T:10月28日、岸田首相は記者会見を行い、閣議決定した「物価高克服・経済再生実現のための総合経済対策」について、国民に向けて説明しました。電気代の2割引下げやガソリン価格の抑制など、平均的な一家庭で来年前半に総額4万5,000円を支援することなどを盛り込み、来年にかけて消費者物価を1.2%以上引き下げることを掲げました。
神様:物価高を抑えながら、円安のメリットを活かすことにも触れられていました。これまで国内企業にとって円安は、輸入原材料価格上昇などのネガティブな影響のみが強調されていました。しかし、製造業の決算内容を見ると、円安がもたらす価格優位性に立脚した販売競争力の強化など、ポジティブな側面も明らかになっています。また、消費、レジャーや移動手段などに関連する企業は、経済活動の再開の追い風に加えて円安を背景としたインバウンド需要の恩恵も見込まれます。
T:しかし、これから電気代などのエネルギー価格がさらに値上げされ、物価高はしばらく続きそうですね。安く買い物ができて、物品をお金に換えられるという点を考えると、以前お話を聞いたリユース市場( 第300話 拡大続く「リユース市場」要因と今後の見通しは? )などは、今後さらに伸びるのでしょうか?
神様:なるほど。確かに伸びる可能性はありますね。リユース市場規模は2020年に2兆4,169億円となり、2009年以降11年連続の拡大となりました。その背景には、SDGsなどの環境意識の高まりや、インターネットオークションやフリマアプリなどが多く利用され、CtoC、つまり個人間取引分野の市場規模が1兆円を超えたことなども影響しています。

T:コロナ禍の自粛期間中に家で過ごす時間が増え、自宅で快適に過ごすために不用品の整理をした人が増えたのでしたね。SDGsへの意識の高まりもあり、それらの不用品をリユースショップに持ち込む人が増加したということでした。
神様:その通りです。コロナ禍では、主にインターネット取引が伸びたと言えるでしょう。インターネットオークションやフリマアプリなどのCtoCネット取引では、自分で出品し、自由に値付けして販売できることから多くの利用者を生み、現在はリユース市場規模の4割を占めています。一方で、実店舗はインバウンド需要の縮小などにより販売は不振でした。

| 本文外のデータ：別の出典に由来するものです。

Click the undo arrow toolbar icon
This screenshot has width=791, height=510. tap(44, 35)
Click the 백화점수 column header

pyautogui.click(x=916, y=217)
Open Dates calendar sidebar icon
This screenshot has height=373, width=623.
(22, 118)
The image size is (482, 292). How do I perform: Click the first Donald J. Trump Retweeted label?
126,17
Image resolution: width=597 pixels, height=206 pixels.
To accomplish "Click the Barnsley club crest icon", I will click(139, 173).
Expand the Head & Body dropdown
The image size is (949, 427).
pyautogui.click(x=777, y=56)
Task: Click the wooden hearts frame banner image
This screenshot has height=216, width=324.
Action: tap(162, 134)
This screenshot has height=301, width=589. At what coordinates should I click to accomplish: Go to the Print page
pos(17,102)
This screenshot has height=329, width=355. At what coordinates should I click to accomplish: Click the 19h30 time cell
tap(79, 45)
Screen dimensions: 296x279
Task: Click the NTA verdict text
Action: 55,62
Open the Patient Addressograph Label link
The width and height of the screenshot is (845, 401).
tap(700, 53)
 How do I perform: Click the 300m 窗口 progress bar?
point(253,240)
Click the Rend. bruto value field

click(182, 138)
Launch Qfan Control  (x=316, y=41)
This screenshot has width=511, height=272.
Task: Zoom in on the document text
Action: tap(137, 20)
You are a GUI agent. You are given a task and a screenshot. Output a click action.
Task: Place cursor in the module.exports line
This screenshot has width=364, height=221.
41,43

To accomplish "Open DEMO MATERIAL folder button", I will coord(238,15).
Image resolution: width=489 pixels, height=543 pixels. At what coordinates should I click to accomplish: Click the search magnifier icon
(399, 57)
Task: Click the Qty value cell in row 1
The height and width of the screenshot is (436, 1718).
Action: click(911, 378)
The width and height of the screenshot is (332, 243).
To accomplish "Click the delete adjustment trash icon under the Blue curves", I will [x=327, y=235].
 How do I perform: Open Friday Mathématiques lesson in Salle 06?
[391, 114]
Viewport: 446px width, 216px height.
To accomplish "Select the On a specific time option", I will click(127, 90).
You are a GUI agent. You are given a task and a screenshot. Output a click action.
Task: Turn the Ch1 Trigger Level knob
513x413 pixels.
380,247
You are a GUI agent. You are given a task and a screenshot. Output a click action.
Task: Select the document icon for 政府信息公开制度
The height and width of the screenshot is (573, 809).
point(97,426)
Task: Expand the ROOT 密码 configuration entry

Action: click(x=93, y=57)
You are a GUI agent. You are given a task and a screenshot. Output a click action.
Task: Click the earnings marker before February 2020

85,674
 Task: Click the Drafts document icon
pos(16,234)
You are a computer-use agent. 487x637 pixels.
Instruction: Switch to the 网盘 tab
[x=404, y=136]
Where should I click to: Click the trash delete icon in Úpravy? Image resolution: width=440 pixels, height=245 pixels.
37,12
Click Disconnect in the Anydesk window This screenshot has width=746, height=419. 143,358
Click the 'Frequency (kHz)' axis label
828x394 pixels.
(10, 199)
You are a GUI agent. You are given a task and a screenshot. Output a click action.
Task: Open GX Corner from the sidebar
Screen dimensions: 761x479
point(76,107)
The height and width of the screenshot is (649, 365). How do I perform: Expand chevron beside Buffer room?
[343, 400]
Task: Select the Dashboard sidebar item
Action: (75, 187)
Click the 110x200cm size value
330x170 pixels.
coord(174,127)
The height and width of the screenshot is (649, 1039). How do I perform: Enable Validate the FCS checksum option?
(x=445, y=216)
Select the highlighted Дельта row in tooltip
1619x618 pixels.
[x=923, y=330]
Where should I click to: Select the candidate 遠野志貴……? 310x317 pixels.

T:訪日外国人観光客の復活により、インバウンド需要が復活するかもしれませんね。外国人にとっては、円安で家電等を安く買えるのもプラスになるでしょう。
神様:その通りです。それだけでなく、実店舗での買取にもメリットがあります。物品の売却側にとってCtoCのネット取引は、取引が成立しない場合は品物がいつまでも自宅に残り続けるというデメリットがあります。しかし、実店舗では値段が付かない不用品も引き取ってもらえる場合があります。最近では店舗で中古家電の買取を行う家電量販店もあります。そういった店舗に注目してみると面白いかもしれません。
T:なるほど。家電量販店にとっては、ある程度の期間の保証とあわせて商品を販売することで、購入者も安心して使用できるメリットがありますからね。
神様:円安や物価高は、現在の短期的な面でありますが、長期的に見てもリユース市場は拡大が続くでしょう。使い捨てではなく、一つの製品を長く使うことはエコにつながります。リユース市場は、持ち物を長く使うだけでなく、ある時はお金に換え、ある時は割安に購入するという経済合理性があり、また、再利用という環境配慮をも満たしています。今後のリユース・中古市場に期待したいところです。